Exercise requirements ▸ Retype the records that come next, word for word.

(Items listed in a dataset)
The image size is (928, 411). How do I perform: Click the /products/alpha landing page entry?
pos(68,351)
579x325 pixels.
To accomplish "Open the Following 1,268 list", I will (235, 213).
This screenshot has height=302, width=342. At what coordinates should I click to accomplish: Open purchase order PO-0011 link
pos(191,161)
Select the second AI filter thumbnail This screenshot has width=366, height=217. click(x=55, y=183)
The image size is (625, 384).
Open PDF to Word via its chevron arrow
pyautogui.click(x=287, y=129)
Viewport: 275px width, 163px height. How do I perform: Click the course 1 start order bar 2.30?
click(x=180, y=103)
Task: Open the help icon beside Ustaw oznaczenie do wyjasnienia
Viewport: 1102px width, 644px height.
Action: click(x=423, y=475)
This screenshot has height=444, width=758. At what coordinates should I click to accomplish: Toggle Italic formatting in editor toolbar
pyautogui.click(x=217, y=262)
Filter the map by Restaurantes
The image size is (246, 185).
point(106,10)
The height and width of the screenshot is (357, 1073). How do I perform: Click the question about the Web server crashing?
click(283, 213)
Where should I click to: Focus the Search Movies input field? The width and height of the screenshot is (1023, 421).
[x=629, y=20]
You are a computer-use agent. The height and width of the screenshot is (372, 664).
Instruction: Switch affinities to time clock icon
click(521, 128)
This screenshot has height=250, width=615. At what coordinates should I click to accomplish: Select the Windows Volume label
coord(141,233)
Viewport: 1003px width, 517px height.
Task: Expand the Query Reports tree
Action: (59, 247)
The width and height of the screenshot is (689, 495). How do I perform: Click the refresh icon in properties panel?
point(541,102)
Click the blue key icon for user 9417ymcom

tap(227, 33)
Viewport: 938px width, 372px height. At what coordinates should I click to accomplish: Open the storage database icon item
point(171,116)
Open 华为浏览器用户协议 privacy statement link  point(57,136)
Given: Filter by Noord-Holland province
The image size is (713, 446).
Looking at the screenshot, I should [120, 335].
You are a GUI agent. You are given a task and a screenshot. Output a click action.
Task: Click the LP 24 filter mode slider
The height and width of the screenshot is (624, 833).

Solution to the problem ▸
The image size is (928, 411). How do I perform: Click the /products/alpha landing page entry?
pos(68,351)
579x325 pixels.
To accomplish "Open the Following 1,268 list", I will (235, 213).
This screenshot has height=302, width=342. At what coordinates should I click to accomplish: Open purchase order PO-0011 link
pos(191,161)
Select the second AI filter thumbnail This screenshot has width=366, height=217. click(x=55, y=183)
The image size is (625, 384).
Open PDF to Word via its chevron arrow
pyautogui.click(x=287, y=129)
Viewport: 275px width, 163px height. How do I perform: Click the course 1 start order bar 2.30?
click(x=180, y=103)
Task: Open the help icon beside Ustaw oznaczenie do wyjasnienia
Viewport: 1102px width, 644px height.
Action: click(x=423, y=475)
This screenshot has height=444, width=758. At what coordinates should I click to accomplish: Toggle Italic formatting in editor toolbar
pyautogui.click(x=217, y=262)
Filter the map by Restaurantes
The image size is (246, 185).
point(106,10)
The height and width of the screenshot is (357, 1073). How do I perform: Click the question about the Web server crashing?
click(283, 213)
Where should I click to: Focus the Search Movies input field? The width and height of the screenshot is (1023, 421).
[x=629, y=20]
You are a computer-use agent. The height and width of the screenshot is (372, 664).
Instruction: Switch affinities to time clock icon
click(521, 128)
This screenshot has height=250, width=615. At what coordinates should I click to accomplish: Select the Windows Volume label
coord(141,233)
Viewport: 1003px width, 517px height.
Task: Expand the Query Reports tree
Action: (59, 247)
The width and height of the screenshot is (689, 495). How do I perform: Click the refresh icon in properties panel?
point(541,102)
Click the blue key icon for user 9417ymcom

tap(227, 33)
Viewport: 938px width, 372px height. At what coordinates should I click to accomplish: Open the storage database icon item
point(171,116)
Open 华为浏览器用户协议 privacy statement link  point(57,136)
Given: Filter by Noord-Holland province
The image size is (713, 446).
Looking at the screenshot, I should [120, 335].
You are a GUI agent. You are given a task and a screenshot. Output a click action.
Task: Click the LP 24 filter mode slider
The height and width of the screenshot is (624, 833).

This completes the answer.